DATASET RECORDS –
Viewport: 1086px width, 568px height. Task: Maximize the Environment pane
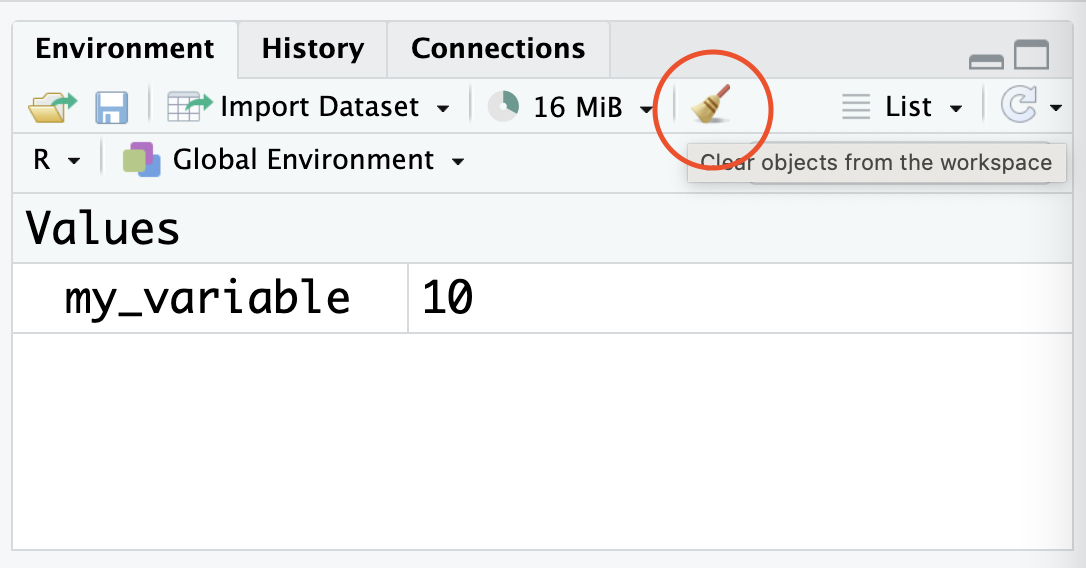[x=1031, y=55]
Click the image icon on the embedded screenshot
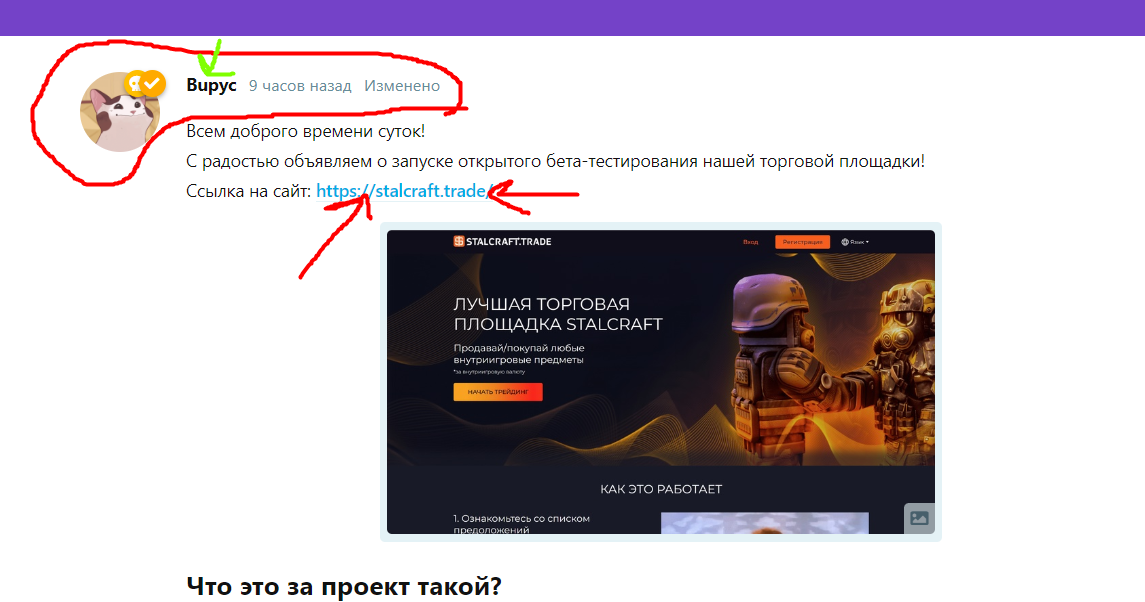Viewport: 1145px width, 602px height. (x=919, y=518)
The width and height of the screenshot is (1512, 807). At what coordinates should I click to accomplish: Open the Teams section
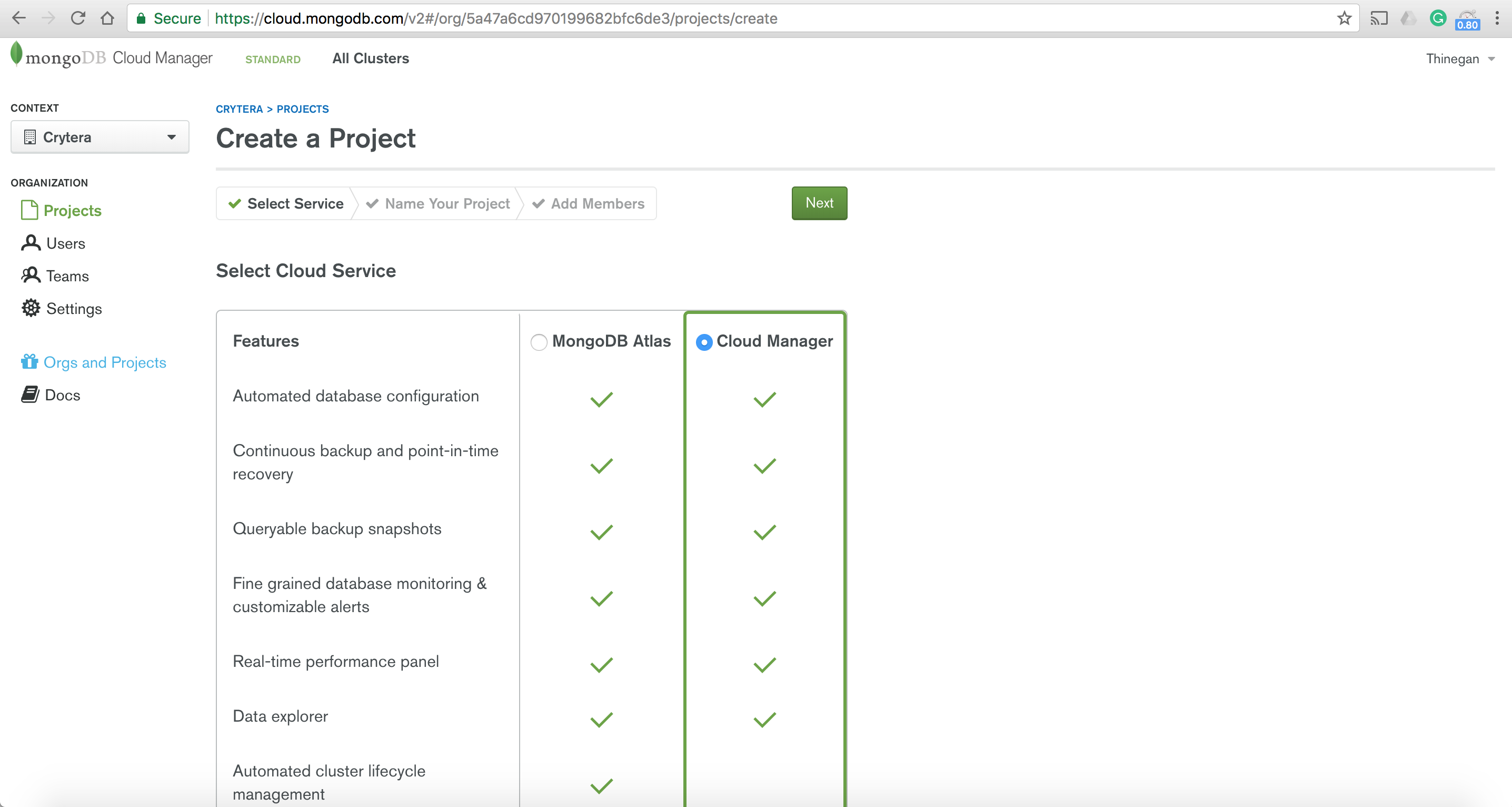pyautogui.click(x=67, y=276)
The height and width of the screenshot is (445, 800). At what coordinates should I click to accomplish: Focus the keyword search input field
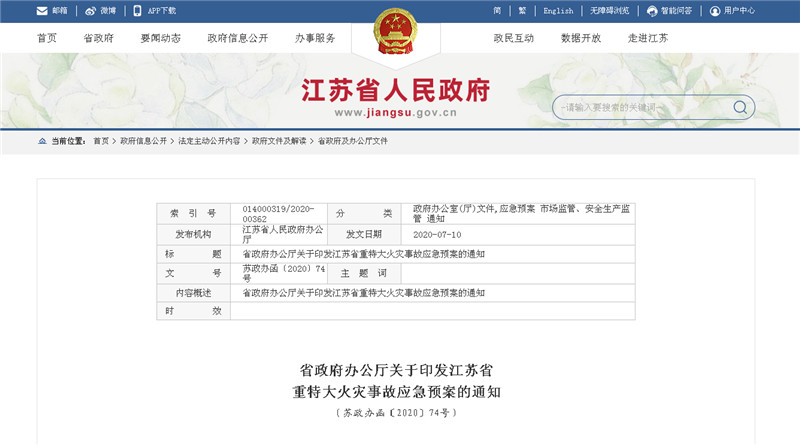640,106
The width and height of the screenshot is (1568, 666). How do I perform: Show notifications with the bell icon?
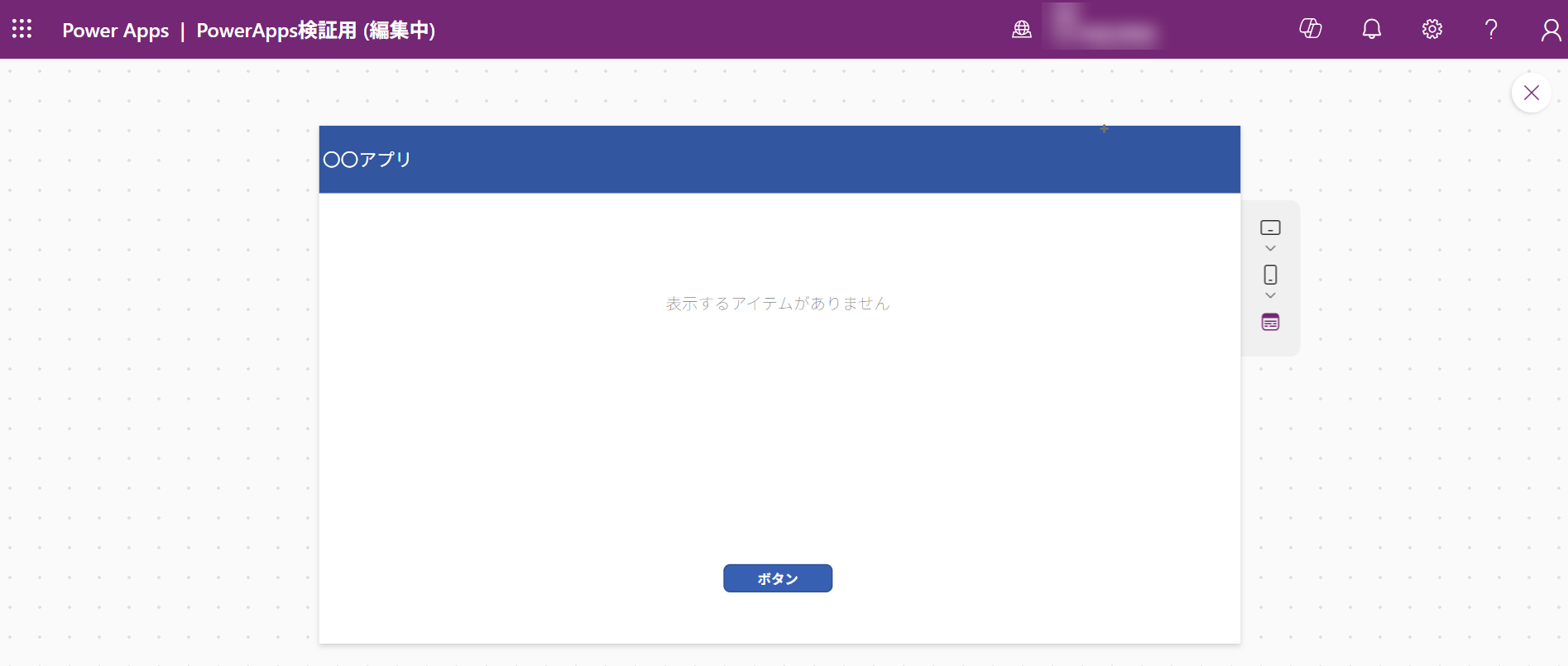1371,29
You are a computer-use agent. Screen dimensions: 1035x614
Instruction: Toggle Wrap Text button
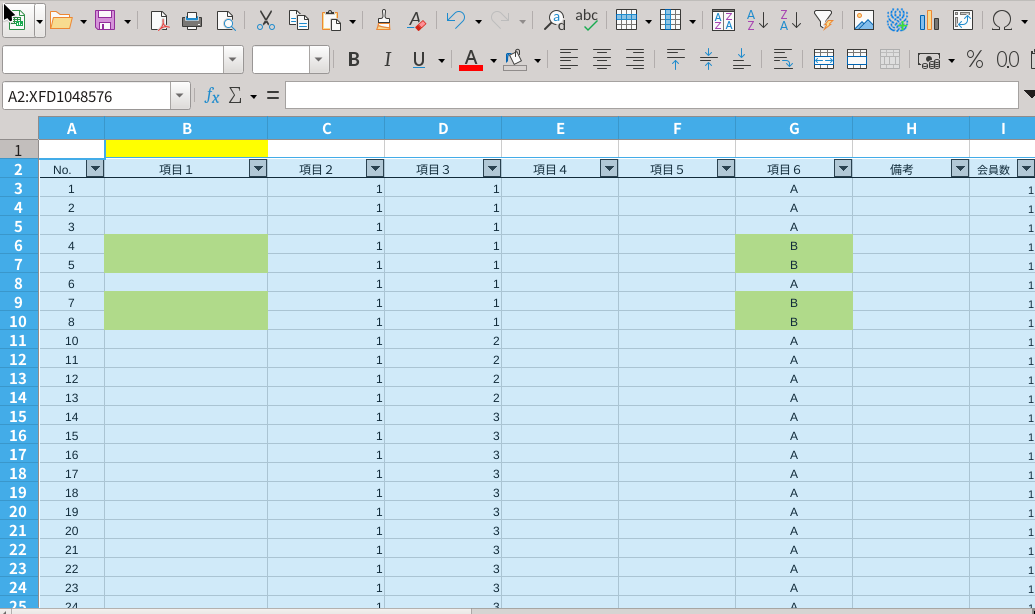coord(783,60)
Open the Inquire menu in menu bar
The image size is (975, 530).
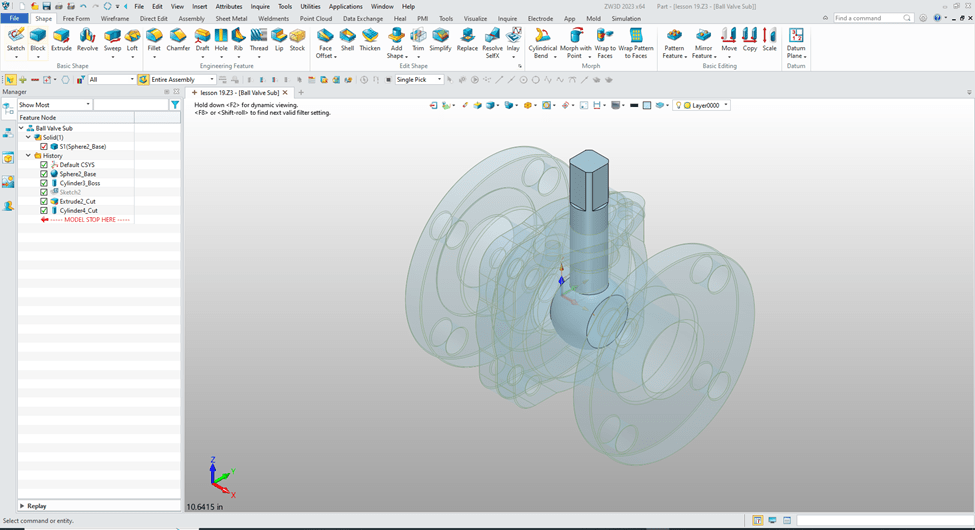(x=260, y=6)
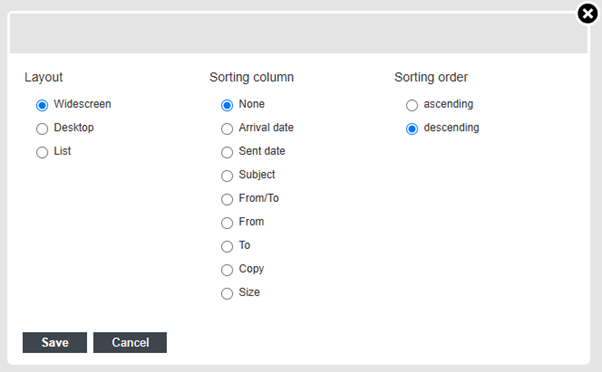Choose Copy as sorting column
Viewport: 602px width, 372px height.
pos(227,270)
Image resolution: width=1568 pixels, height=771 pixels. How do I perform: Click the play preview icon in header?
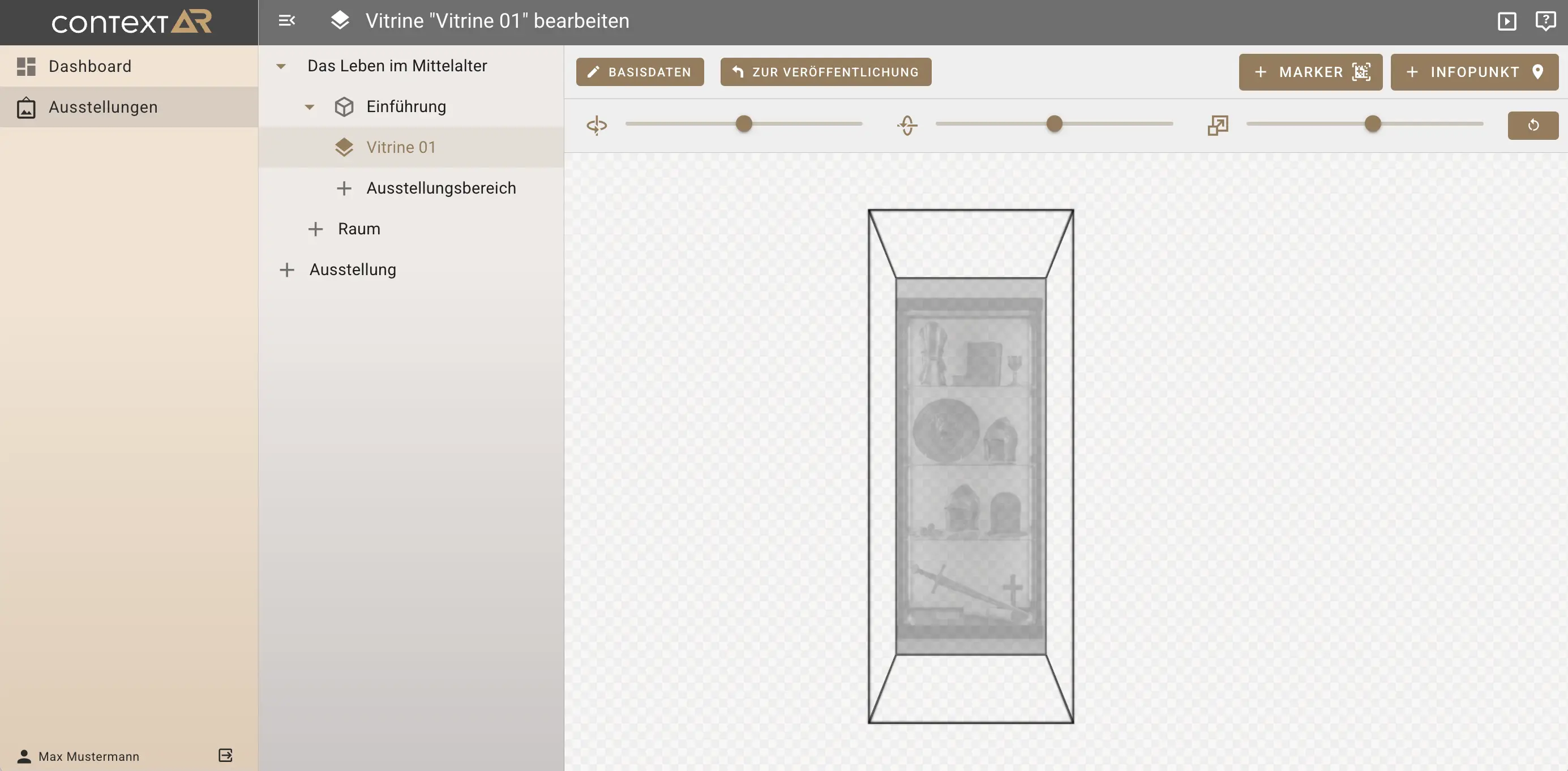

REQUEST – Can you copy out all of the entries above word for word, omitting the pictures?

SOLUTION FOR THIS TASK –
Viewport: 1086px width, 568px height. Task: Maximize the Environment pane
[x=1031, y=55]
Click the image icon on the embedded screenshot
Viewport: 1145px width, 602px height. (x=919, y=518)
The width and height of the screenshot is (1512, 807). At what coordinates should I click to accomplish: Open the Teams section
pyautogui.click(x=67, y=276)
The height and width of the screenshot is (445, 800). At what coordinates should I click to accomplish: Focus the keyword search input field
640,106
The width and height of the screenshot is (1568, 666). How do I perform: Show notifications with the bell icon?
1371,29
You are a computer-use agent. Screen dimensions: 1035x614
Instruction: Toggle Wrap Text button
coord(783,60)
Open the Inquire menu in menu bar
The image size is (975, 530).
(x=260, y=6)
Choose Copy as sorting column
Viewport: 602px width, 372px height.
pos(227,270)
Image resolution: width=1568 pixels, height=771 pixels. How do I perform: Click the play preview icon in header?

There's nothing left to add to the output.